She waved a hand over her shoulder toward the door, her head following, completely avoiding eye contact with me. “It’s really coming down out there. I should head home.”
I made it to the last few steps and grabbed her wrist. Her eyes met mine, the desire that had hooded her lids earlier still evident.
I’d been avoiding moments like this for so long, thinking I wasn’t ready to put my trust in another woman again. But I hadn’t been avoiding anything. I had just been waiting for the right woman to come into my life. Quinn was that woman. I couldn’t let her leave. Couldn’t let the one good thing to come into my life walk out that damn door.
“Stay.” It was a single plea filled with too much desperation.
Her gaze strayed to my hand, her wrist twitching as her muscles flexed. Her bottom lip quivered the slightest bit before she pushed her teeth into it, stopping the tremble.
“I… I can't.”
Her wrist slid from my grasp, her warm skin leaving mine with the cold aftermath of rejection. A flash of red hair was all I could see as she bounded down the porch steps into the pouring rain.
With a sigh, I shut the door, leaning against the custom woodwork, and wondering if the universe just stopped me from making a colossal mistake.
Stupid tears pricked my eyes, but I ignored their attempt to fall. I was already wet enough. I didn’t need to add to the disaster that was my night.
But it wasn’t a disaster. Not at all. The feel of Franc’s lips and hands lingered on me as I drove out of his driveway and off his block.

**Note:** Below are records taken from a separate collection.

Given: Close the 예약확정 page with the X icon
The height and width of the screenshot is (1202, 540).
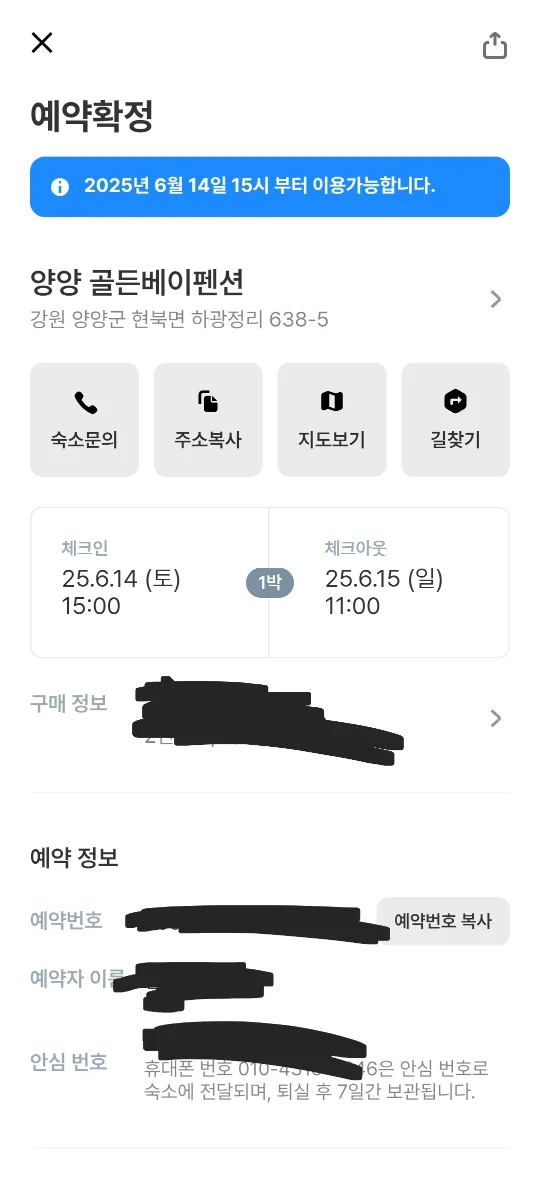Looking at the screenshot, I should pos(42,43).
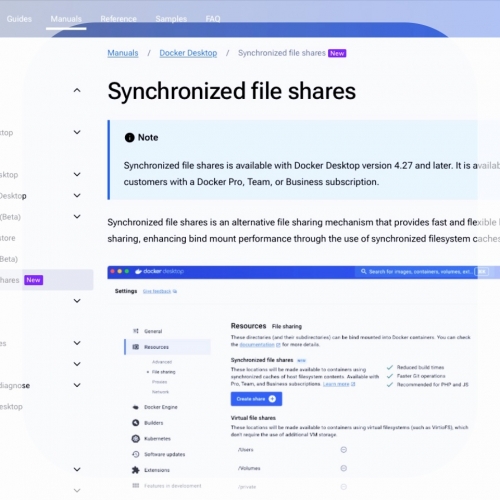Click the Software updates clock icon
Image resolution: width=500 pixels, height=500 pixels.
tap(136, 454)
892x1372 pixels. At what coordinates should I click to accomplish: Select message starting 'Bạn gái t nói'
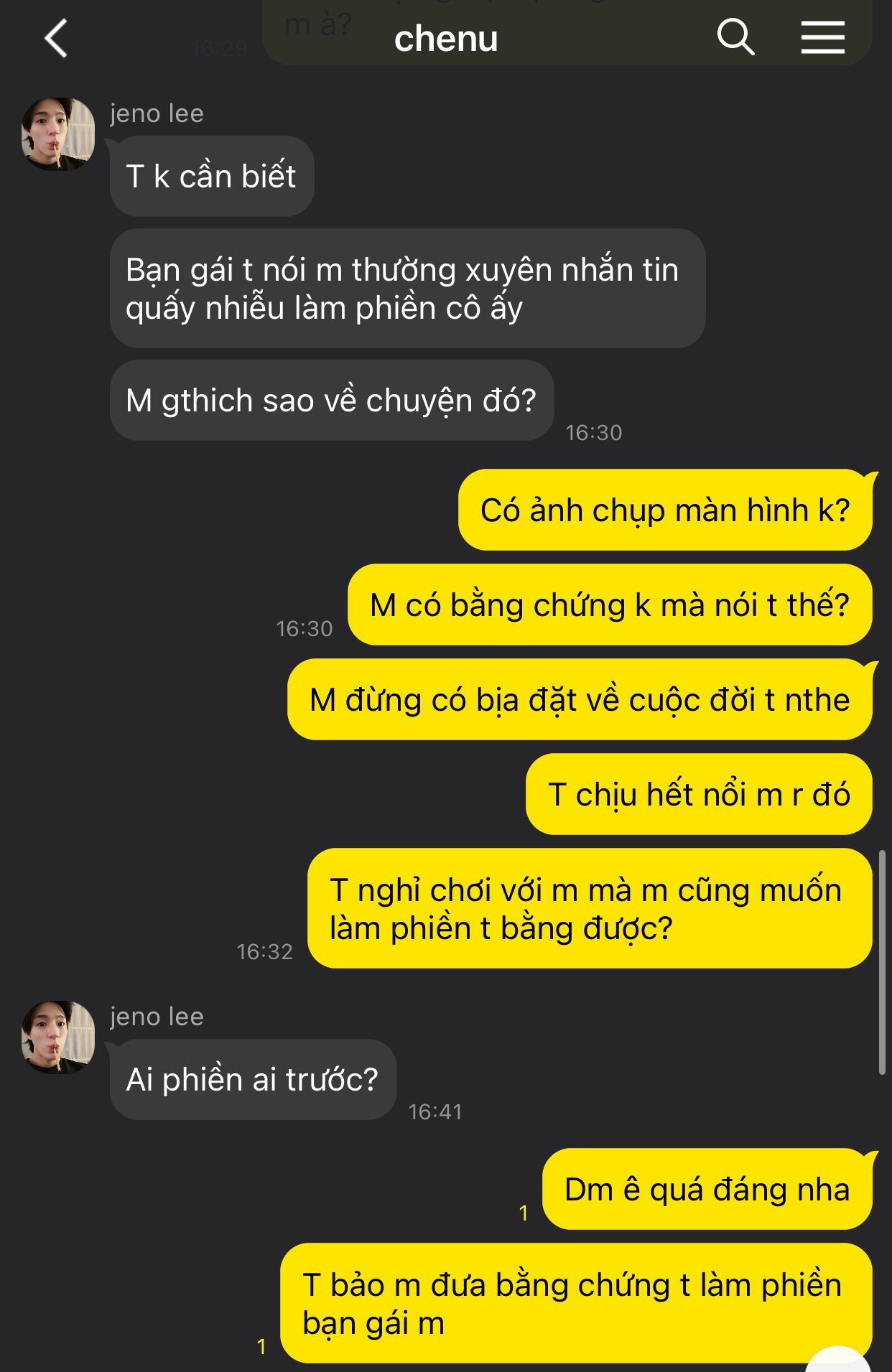coord(407,289)

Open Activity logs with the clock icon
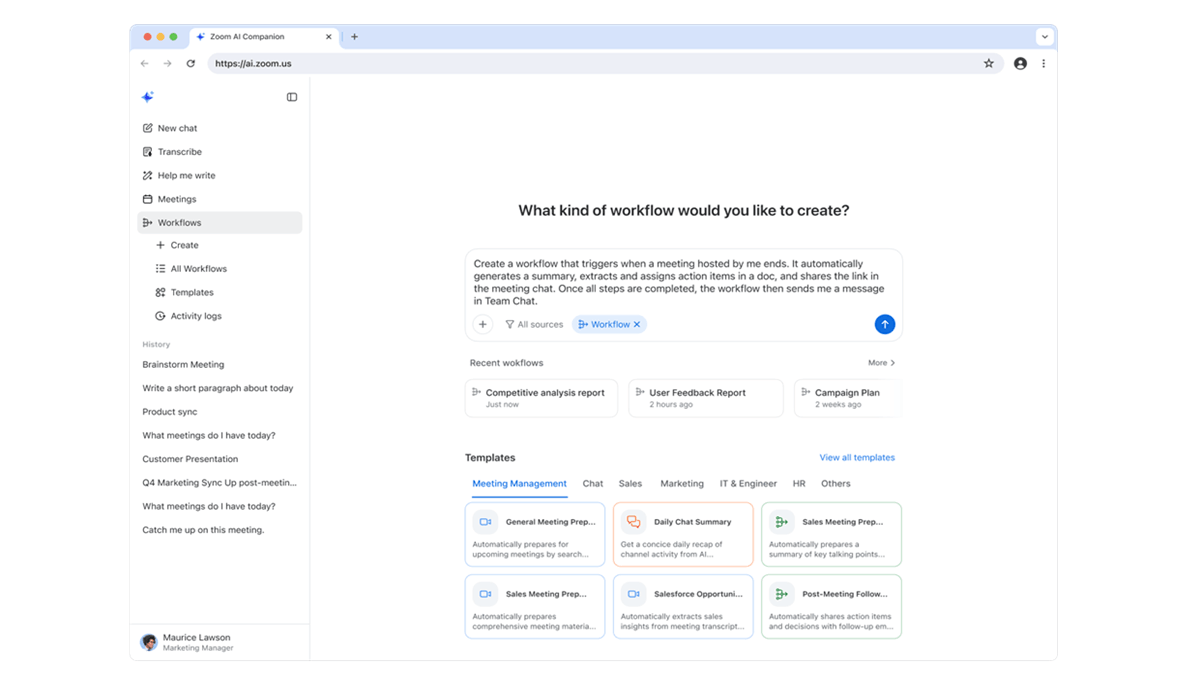pos(159,315)
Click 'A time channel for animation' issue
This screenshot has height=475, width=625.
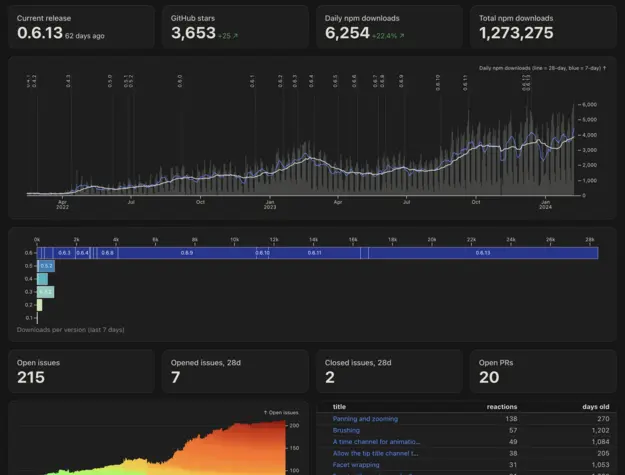coord(377,441)
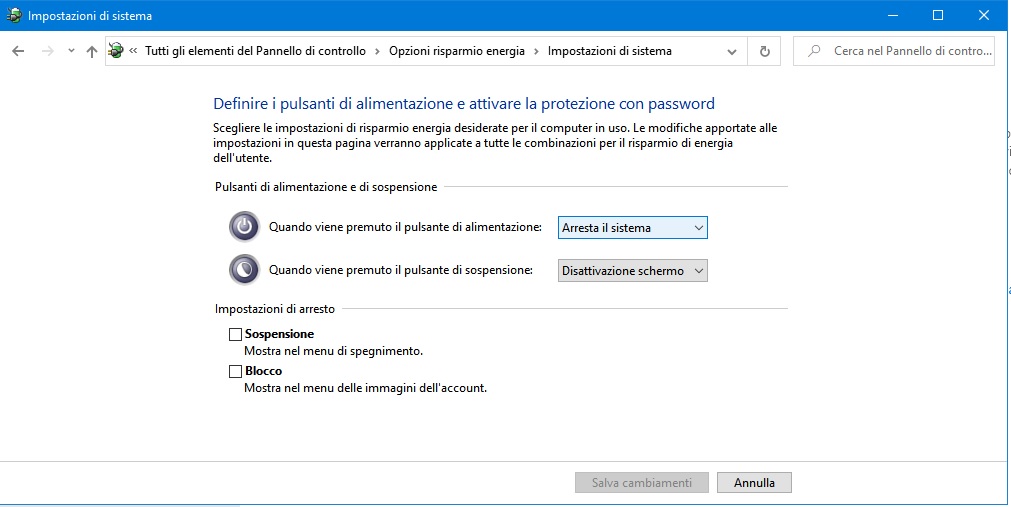Open the Disattivazione schermo dropdown
This screenshot has width=1011, height=507.
[633, 271]
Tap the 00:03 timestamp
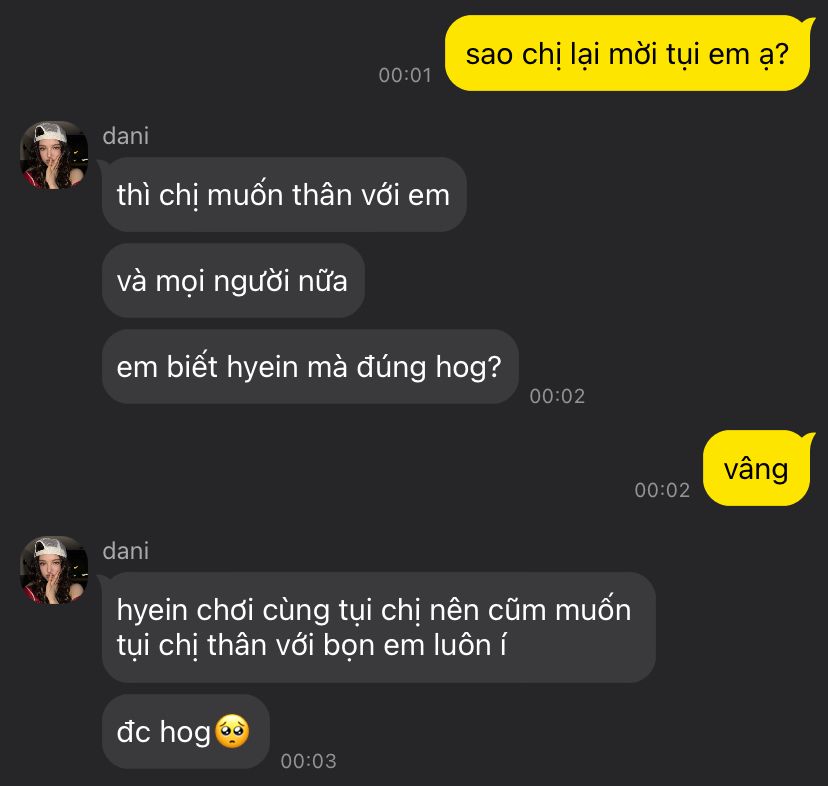The height and width of the screenshot is (786, 828). (308, 761)
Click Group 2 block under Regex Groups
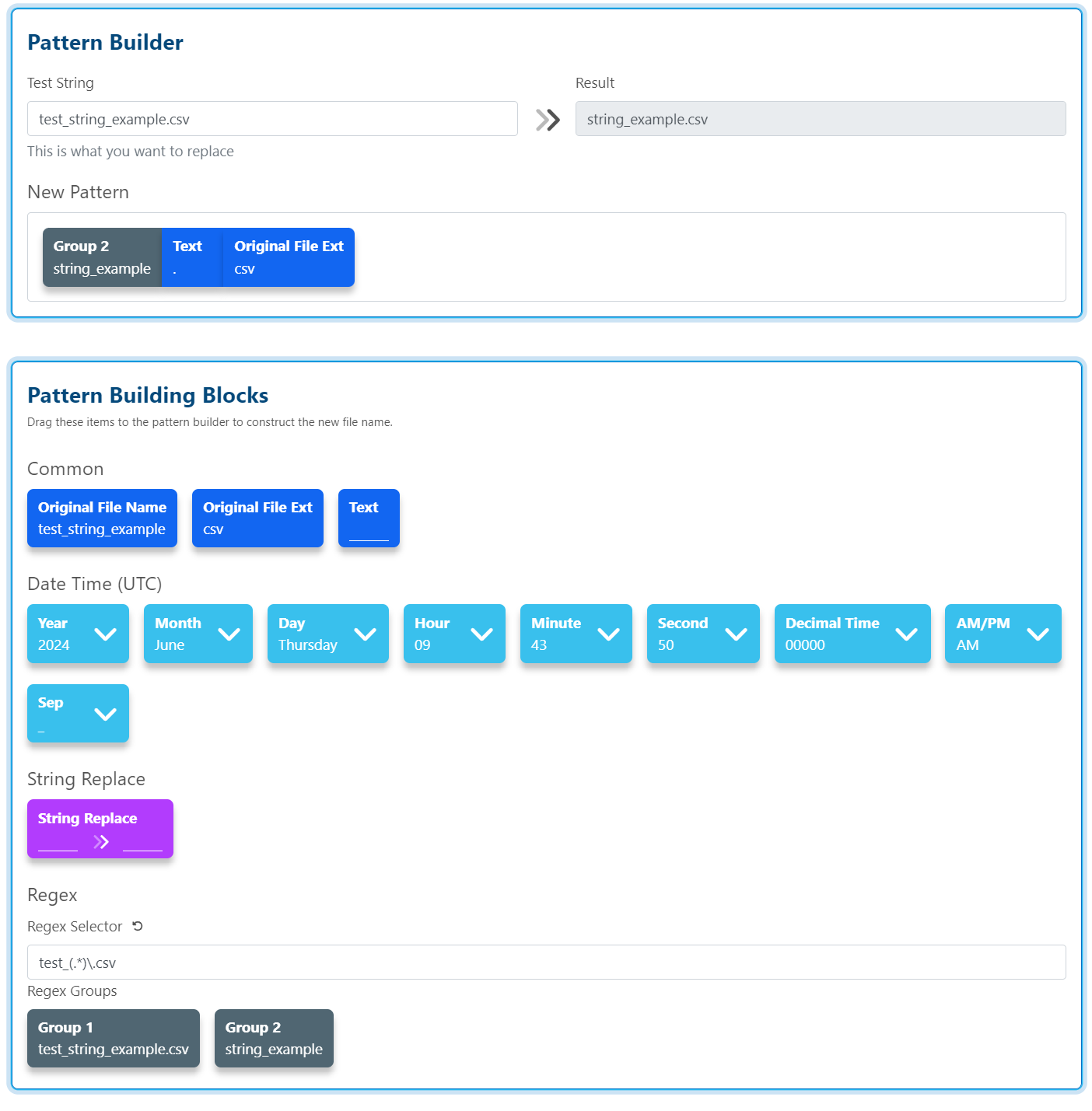This screenshot has width=1092, height=1111. coord(274,1039)
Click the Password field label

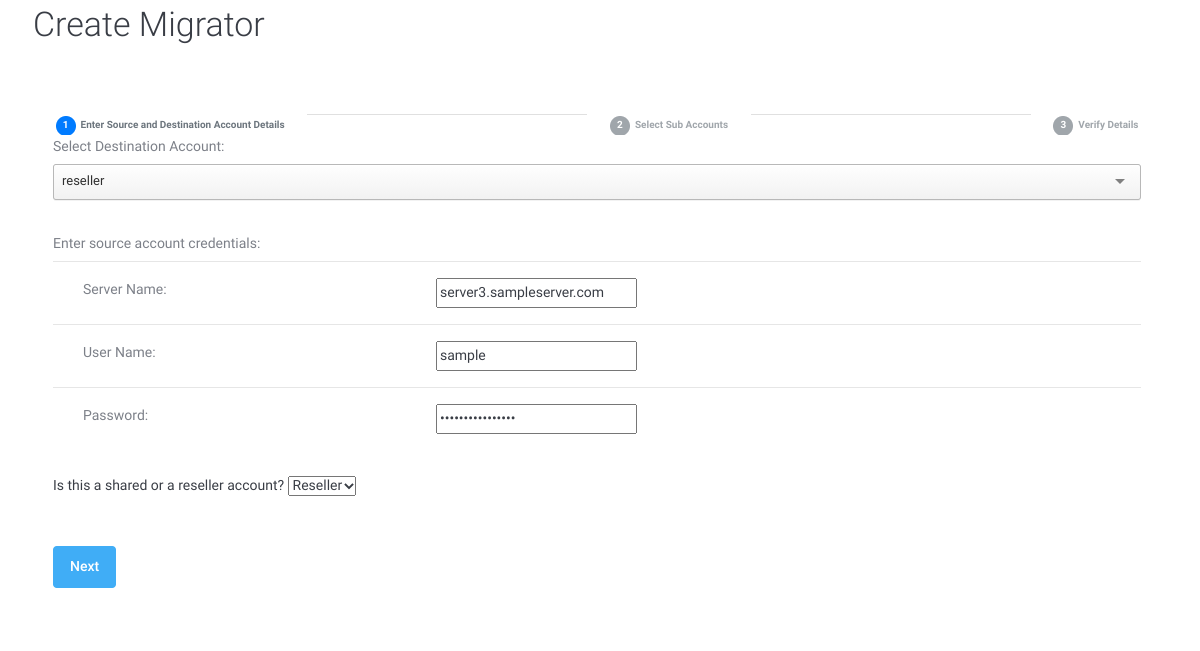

My god that man could do things with his mouth that should be illegal. I was a fool for leaving, but I was also a fool for letting it start. He was myboss. I needed this job more than anything right now.
I choked back the sudden rush of emotion overpowering my thoughts and tried to focus on the road. The rain fell in angry slanted sheets, pounding the car in a vicious torrent. I should turn around, go to Franc’s, and wait this out, but I couldn’t go back there.
Not when I could still feel his mouth on me. Not when moisture still pooled between my thighs at the erotic things he did with that tongue. Thattongue.
I should have stopped him. Should have walked away when I felt the air shift, but it had been like a magnet, pulling me toward him and refusing to deviate from the path until our bodies were flush.
A pesky tear pushed past my resolve and slid down my cheek. It was bad enough I had to leave my job, my home, because people thought I was a slut. The fact that none of it was true didn’t stop the allegations and hate mail, the glaring eyes that followed me in the store, and the mumbled accusations tossed at me as I walked by.
The memories resurfaced, reminding me of every awful thing said about me.
Now here I was, becoming everything people accused me of. Maybe I was a woman who used her looks to manipulate. Why else would I practically throw myself at my boss, digging my fingers into his shirt and refusing to let him go? If Sally hadn’t interrupted us, he’d be inside me right now. I had no doubt about that. I had wanted him with a fierceness I had never known, and there was nothing, not even my past, that could stop me from getting what I wanted.
Sally did me a favor. She stopped me from making a mistake that would have jeopardized my job. I’d have to stop at the pet store tomorrow and buy her the crickets she liked so much.
The car slid to the right, and my grip on the steering wheel tightened. Water was rising on the street, and I needed to focus on the road, not on what it would have felt like to have Franc push into me with that rock hard—
The steering wheel jerked out of my hand, and the car skidded to the left this time. My heart slammed into my chest as the dark trees grew closer to my bumper. I tightened my hold and brought the car to the lane, letting out a relieved breath.
Rainwater glistened on the road in front of me, the lone streetlight reflecting off the surface. I slowed down, hoping not to suck too much water into the engine, and inched forward. But my speed didn’t matter, not when the rainfall rose around me, submerging the car. The solid feel of the ground beneath vanished, the car bobbed, and the nose dipped forward.
I gave up on the wine and switched to whisky. Somehow, without even trying, I royally fucked up. There might as well had been fire underneath Quinn’s feet.
My cell rang and my heart skipped like I was some juvenile hoping his crush was calling. Any hope I had dissolved at Brady’s name flashing on my screen.
“Yeah?” I barked.
“And it’s good to talk to you, too,” Brady said.
“Sorry.” I pinched the bridge of my nose. “It’s been a rough night.”
“I assumed with Laurent taking Gio, you’d be cool, calm, and collected. Want to talk about it?”
I let out a sigh, then took another sip of whiskey. “No, I really fucking don’t.”
“Okay.” That was the one thing about Brady. He never pushed. “Want to grab a drink? The weather is shit, but there’s a rainstorm party happening at Don’s.”
Clyde, the owner of Don’s Bistro, would use any excuse to throw a party.